Understanding your trademark rights and how to secure federal registration for them is valuable, but understanding your trademark responsibilities is important too. Below we discuss trademark monitoring and why trademark owners should take care to do it.


Trademark Monitoring

Trademark monitoring is the habit of watching the marketplace (which could mean anywhere goods and services are sold, whether that is the general world of commerce, a specific store or retail shop, or a specific online platform that brings buyers and sellers together) for name, logo, and other trademark use that could infringe on your rights. With established trademark rights, you have the ability to stop others from using a similar mark in connection with related goods and services. Remember, though, this does not extend to those who began using an arguably similar mark before you (known as “senior users”), it only applies to users who come after you (known as “junior users”). The thing about trademark infringement is that many trademark owners have no idea if and when it happens. A small pastry shop owner in Philadelphia might not know that there is a West Virginia bakery operating with a very similar name. But if the Philadelphia pastry shop is monitoring the marketplace for infringing uses, it can identify the infringement and take action.

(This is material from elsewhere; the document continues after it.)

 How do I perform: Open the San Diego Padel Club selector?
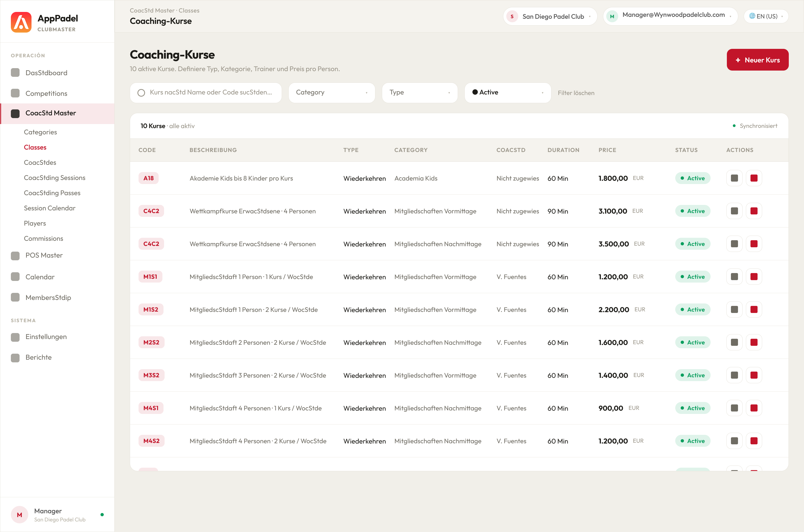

Keeping an eye on the Trademark Office is another part of trademark monitoring. Unlike the marketplace, the Trademark Office has a process by which examining attorneys review and reject applications that are too similar to existing registrations. This, however, is not a guaranteed process. While examination procedures are somewhat standardized, analysis among examining attorneys can be very subjective and as a result some applications with arguably similar marks make it through examination.


A(n Intellectual) Property Owner’s Responsibility

Consider owning real property and what it takes. If you own land, you are responsible for surveying the land, paying taxes, making repairs, maintaining insurance, and making sure that it is physically secure. Home ownership requires much of the same. If you do not take these steps to protect your land and home, it means that the property could be damaged, stolen, condemned, claimed by someone else, or lose its value. Trademark rights can be viewed in the same way.


Trademark owners have the responsibility to enforce their rights against infringing uses. This is because failure to do so could damage your trademarks and their value. A property owner would not just allow someone to come onto their property and put up a building, just like a homeowner would not allow a random person to move in. If a trademark owner does not protect her rights against infringers, the ability to enforce those rights weakens. Let’s take squatters for example. Many of us are familiar with the idea of “squatters’ rights” and many of us have heard stories of someone moving into a vacant home and somehow getting the legal right to stay there, even without the owner’s permission. At the core of these rights is the owner’s responsibility to keep an eye on the property. The longer someone stays on your property, the more difficult it can be to remove them. These property principles are so much a part of IP that there is even the concept of “trademark squatting,” which is the act of applying for and registering established trademarks, usually in an attempt to sell it to the actual brand owner.


When running a business, it can be easy to overlook the effort, time, and resources it has taken to build your brand. Obtaining a trademark registration is one part of protecting those efforts while monitoring in enforcing those rights is another.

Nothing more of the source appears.